De vraag is hoe de kleine man eruit komt. Er wordt volgens Zunder veel rekenwerk gedaan om te kijken wat het BTW-tarief zal zijn. “De regering heeft in de afgelopen periode veel uitgegeven, met name door het verruimen van de schijven, en de belastingvrije grens te introduceren. De middelen moet men billijk weer terug halen om de overige overheidsuitgaven te kunnen financieren. Er wordt dus veel rekenwerk gedaan, maar het gaat in ieder geval zo zijn, dat de mensen die buiten het traditionele belastingsysteem vielen, nu dus ook zullen consumeren en mee betalen. Ook de toeristen gaan mee betalen. De verwachting is dus dat de BTW het ministerie van Financiën behoorlijk wat gaat opleveren enerzijds en anderzijds zal dit een verlichting betekenen voor de inkomstenbelasting van de bedrijven en de loonbelasting van de werknemers. Een van de problemen die voorkomen kunnen worden op een later tijdstip is het inningsmodel.”

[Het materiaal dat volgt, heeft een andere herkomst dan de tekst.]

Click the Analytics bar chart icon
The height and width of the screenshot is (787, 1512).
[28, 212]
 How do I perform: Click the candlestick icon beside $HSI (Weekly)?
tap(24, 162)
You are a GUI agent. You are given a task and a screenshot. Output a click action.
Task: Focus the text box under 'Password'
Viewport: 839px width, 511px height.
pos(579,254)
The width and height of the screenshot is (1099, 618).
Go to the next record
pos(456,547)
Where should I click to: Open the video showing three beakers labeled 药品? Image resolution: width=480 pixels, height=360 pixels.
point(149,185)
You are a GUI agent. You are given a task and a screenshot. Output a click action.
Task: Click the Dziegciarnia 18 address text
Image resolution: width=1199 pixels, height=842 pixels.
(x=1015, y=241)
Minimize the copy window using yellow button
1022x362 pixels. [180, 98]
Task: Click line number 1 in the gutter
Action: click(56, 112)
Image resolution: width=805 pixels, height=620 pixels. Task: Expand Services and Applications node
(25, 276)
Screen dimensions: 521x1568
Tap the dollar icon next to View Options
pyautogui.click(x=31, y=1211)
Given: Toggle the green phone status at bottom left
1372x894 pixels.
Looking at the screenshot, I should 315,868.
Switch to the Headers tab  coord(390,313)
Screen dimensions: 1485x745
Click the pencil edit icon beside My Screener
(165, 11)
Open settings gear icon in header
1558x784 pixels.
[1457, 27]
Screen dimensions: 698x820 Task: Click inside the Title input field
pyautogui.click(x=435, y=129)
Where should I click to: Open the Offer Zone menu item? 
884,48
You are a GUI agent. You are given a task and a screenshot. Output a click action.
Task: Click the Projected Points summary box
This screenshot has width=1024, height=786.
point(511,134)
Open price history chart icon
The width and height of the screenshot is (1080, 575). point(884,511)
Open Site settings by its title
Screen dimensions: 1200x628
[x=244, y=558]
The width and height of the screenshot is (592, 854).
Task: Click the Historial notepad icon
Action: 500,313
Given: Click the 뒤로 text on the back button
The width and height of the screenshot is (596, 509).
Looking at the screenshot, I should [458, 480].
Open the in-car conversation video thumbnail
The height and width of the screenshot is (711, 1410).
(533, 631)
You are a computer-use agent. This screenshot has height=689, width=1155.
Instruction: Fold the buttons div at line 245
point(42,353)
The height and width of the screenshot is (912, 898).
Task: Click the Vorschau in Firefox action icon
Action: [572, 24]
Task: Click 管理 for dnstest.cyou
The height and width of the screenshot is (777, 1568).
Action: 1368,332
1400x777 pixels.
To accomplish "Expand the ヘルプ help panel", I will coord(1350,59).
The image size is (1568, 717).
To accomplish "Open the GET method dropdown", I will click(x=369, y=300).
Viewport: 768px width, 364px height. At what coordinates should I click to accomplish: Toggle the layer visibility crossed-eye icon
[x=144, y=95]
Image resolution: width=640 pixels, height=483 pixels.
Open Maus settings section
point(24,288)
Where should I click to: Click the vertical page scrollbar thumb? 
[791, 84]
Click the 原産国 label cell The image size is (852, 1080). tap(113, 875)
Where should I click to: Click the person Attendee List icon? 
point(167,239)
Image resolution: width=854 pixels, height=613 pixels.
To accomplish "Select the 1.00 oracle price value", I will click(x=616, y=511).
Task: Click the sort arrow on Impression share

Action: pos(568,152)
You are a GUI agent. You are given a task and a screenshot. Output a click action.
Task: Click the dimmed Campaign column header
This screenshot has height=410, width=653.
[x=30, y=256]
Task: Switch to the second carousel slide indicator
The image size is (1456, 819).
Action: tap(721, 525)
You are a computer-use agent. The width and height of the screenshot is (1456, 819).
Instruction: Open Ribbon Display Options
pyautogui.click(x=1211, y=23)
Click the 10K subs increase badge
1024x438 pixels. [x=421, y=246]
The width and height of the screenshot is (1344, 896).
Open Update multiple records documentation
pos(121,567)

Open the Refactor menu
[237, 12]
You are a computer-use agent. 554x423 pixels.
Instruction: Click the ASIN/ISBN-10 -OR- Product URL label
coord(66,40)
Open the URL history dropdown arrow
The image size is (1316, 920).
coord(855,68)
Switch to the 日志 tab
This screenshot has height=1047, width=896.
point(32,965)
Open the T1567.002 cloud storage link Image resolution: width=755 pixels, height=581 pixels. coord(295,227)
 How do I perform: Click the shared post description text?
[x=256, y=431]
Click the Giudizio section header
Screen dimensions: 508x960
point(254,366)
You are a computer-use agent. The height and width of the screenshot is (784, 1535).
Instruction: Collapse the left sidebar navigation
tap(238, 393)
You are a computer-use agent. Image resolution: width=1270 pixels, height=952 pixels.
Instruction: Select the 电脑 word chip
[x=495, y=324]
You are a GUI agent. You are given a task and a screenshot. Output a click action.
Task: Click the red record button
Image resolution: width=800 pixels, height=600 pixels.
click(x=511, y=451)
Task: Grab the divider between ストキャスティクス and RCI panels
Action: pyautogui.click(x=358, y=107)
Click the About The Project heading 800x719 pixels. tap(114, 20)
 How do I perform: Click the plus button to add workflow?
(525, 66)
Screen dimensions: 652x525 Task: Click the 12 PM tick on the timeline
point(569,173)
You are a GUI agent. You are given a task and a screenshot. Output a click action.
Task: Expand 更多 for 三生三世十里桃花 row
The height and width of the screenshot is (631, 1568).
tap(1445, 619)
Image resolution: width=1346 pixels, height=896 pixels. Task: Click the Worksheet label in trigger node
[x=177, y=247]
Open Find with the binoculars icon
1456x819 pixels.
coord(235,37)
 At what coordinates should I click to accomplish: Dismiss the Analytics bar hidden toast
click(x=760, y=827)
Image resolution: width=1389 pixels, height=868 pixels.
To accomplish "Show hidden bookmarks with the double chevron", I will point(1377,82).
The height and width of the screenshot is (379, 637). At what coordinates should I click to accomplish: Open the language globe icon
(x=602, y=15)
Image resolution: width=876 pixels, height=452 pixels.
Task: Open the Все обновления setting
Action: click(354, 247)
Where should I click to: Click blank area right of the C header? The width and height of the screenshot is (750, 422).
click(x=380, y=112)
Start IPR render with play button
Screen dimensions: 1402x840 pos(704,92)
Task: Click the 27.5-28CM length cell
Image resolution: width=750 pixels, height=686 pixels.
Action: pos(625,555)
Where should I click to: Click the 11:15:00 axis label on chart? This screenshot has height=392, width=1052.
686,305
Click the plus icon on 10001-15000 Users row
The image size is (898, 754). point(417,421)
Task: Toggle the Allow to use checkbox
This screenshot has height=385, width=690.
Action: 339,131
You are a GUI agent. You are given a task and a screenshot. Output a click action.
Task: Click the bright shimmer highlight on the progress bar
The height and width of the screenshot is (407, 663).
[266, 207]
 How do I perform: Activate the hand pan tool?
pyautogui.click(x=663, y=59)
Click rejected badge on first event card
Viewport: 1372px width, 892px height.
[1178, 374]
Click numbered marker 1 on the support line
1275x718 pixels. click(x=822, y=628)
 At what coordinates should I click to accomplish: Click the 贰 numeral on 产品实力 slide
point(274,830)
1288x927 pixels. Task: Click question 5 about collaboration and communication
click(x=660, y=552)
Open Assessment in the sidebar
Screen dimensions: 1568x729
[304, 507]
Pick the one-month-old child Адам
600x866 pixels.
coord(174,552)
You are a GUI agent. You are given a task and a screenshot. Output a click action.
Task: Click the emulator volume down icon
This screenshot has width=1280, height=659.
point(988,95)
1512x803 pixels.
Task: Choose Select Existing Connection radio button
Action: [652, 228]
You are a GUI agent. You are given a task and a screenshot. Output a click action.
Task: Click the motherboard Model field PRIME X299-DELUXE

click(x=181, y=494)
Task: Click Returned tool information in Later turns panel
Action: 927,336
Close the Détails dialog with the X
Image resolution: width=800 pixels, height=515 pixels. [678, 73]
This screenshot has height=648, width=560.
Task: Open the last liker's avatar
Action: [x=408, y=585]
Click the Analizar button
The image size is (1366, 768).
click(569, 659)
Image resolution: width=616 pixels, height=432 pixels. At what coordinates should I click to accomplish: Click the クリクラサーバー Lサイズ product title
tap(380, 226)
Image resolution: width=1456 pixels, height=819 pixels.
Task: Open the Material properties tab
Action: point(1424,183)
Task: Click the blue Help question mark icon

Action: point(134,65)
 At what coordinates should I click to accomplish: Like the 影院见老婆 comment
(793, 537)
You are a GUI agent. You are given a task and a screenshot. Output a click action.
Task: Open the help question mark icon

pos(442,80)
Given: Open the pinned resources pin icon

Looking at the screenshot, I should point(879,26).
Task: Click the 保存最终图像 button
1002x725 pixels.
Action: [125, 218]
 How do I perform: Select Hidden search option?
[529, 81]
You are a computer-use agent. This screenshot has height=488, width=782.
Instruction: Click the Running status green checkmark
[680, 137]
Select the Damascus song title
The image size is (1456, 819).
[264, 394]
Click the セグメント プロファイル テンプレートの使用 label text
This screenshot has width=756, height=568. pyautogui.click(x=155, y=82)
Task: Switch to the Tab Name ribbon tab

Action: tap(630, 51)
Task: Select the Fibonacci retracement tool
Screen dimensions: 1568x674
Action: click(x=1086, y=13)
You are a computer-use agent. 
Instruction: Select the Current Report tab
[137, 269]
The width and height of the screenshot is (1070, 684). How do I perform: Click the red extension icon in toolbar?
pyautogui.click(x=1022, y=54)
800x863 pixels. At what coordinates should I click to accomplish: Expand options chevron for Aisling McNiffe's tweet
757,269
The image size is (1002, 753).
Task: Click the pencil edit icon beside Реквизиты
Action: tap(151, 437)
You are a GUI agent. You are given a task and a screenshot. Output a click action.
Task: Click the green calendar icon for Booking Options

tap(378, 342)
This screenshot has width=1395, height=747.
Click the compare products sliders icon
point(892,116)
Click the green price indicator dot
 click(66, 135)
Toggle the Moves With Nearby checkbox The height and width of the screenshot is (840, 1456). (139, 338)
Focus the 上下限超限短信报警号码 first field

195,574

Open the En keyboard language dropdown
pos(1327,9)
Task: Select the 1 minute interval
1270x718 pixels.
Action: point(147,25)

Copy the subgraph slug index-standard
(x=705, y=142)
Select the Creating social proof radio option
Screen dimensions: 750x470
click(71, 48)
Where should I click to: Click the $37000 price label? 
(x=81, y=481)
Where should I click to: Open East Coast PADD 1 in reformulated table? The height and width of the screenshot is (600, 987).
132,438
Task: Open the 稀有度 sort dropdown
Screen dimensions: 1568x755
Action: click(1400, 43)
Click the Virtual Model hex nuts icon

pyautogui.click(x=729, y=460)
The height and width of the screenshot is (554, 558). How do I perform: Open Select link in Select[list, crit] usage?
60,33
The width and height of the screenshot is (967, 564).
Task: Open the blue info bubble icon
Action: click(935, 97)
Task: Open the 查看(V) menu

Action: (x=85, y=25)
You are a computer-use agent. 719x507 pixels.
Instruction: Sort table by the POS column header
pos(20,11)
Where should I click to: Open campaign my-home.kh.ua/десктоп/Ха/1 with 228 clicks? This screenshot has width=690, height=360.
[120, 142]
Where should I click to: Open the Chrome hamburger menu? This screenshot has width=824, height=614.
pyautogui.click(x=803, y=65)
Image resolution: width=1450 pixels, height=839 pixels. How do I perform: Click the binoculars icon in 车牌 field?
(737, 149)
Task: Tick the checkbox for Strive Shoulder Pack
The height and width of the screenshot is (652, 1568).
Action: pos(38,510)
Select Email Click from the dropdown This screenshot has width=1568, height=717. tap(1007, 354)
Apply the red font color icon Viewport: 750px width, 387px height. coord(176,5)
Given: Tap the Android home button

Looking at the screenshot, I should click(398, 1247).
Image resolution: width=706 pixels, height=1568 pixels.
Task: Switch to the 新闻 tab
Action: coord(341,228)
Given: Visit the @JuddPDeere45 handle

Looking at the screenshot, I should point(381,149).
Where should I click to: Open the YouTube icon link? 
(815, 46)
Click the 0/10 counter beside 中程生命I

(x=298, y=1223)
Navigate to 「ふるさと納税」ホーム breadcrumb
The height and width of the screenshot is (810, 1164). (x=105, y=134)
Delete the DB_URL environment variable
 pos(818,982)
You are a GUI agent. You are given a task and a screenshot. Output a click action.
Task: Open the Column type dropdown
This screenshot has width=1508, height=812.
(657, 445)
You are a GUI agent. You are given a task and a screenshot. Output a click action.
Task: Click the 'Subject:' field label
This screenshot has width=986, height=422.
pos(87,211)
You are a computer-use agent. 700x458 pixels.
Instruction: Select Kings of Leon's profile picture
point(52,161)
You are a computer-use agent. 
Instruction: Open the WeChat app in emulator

Volgens Zunder is dit het grootste probleem dat we in het land hebben. “Het probleem ligt in de naleving en controle. Gelukkig is Suriname niet het eerste land waarin de BTW wordt geïntroduceerd. Men kan dus altijd voldoende expertise binnen halen om extreme gevallen in het belastingsysteem te voorkomen.”

Bekijk via deze link het gehele interview met de heer Zunder: https://www.youtube.com/watch?v=BFW04Y2D91o.

P.Gr.

error: Kopiëren mag niet!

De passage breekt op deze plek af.